Dos historias de fantasmas.
Hace muchos, muchos
años, concretamente en 1353, reinando en Castilla Pedro I “el Cruel”, sucedieron
unos hechos terroríficos en la Iglesia de San Ginés, una de las iglesias más
antiguas de Madrid. Cuenta la leyenda que unos amigos de lo ajeno se adentraron
en el recinto sagrado con objeto de apoderarse de cuanto de valor allí
encontraran: joyas, cálices, ornamentos, etc. Cegados por su avaricia, no se
percataron en un principio de la presencia de un anciano que se encontraba orando
justo en ese momento, pero tras darse cuenta de que se trataba de un posible
testigo capaz de identificarlos ante la justicia en caso de ser apresados, los
malhechores, sin contemplación ni miramiento alguno, decapitaron al anciano con
tal brutalidad que la cabeza quedo prácticamente separada del cuerpo, dejando
un reguero de sangre que daba testimonio de aquel terrible suceso que
conmocionó a toda la ciudad.
A partir de ese momento, y para terror de los
vecinos de la zona, una sombra sin cabeza se presentaba día tras día en San
Ginés reclamando justicia. Estas continuas apariciones espectrales llenaron de
intranquilidad el barrio, hasta que finalmente cesaron cuando los ladrones
fueron identificados, prendidos y condenados a muerte por orden del rey, siendo
arrojados al cercano barranco del arroyo del Arenal. Hay quien asegura que esta macabra historia no termino aquí, ya que
en San Ginés se han seguido oyendo
ruidos extraños en el interior de la iglesia, a pesar de que ésta se cierra a
cal y canto por la noche.
También en el Madrid
de los Austrias, pero esta vez en la calle de Segovia, nos cuenta la leyenda
que hace ya muchos años vivió Catalina González, una mujer de extraordinarias belleza
y simpatía. La joven solía asomarse a la ventana de su vivienda tocando una
pandereta mientras disfrutaba mirando lo que en la calle sucedía y a todos
los que por allí pasaban.

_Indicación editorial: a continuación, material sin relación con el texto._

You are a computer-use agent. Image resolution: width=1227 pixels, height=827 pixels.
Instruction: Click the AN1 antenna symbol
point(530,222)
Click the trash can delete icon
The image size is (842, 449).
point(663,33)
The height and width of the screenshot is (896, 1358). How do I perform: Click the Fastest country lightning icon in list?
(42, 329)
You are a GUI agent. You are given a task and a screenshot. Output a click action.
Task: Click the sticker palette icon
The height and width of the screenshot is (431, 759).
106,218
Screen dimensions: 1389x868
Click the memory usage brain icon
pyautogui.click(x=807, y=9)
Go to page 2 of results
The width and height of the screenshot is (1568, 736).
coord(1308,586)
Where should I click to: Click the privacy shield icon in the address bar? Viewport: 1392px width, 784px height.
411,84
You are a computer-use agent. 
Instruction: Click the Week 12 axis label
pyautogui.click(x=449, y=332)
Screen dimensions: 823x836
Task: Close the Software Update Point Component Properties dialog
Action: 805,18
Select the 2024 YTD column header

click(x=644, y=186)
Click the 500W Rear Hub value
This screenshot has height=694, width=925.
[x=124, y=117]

Como era de esperar, los hombre al pasar se
quedaban embobados disfrutando de los encantos de Catalina, lo que inevitablemente
despertaba los celos, cuando no la furia, entre las esposas y novias, que
acusaban a sus parejas de “pandereteros”, palabra que acabó siendo sinónimo de
infidelidad, llegándose a afirmar que en una ocasión incluso llegaron a
intentar quemar la humilde morada de Catalina.
Hasta que un aciago día, no se
sabe si por causa natural o provocada, la hermosa panderetera apareció muerta.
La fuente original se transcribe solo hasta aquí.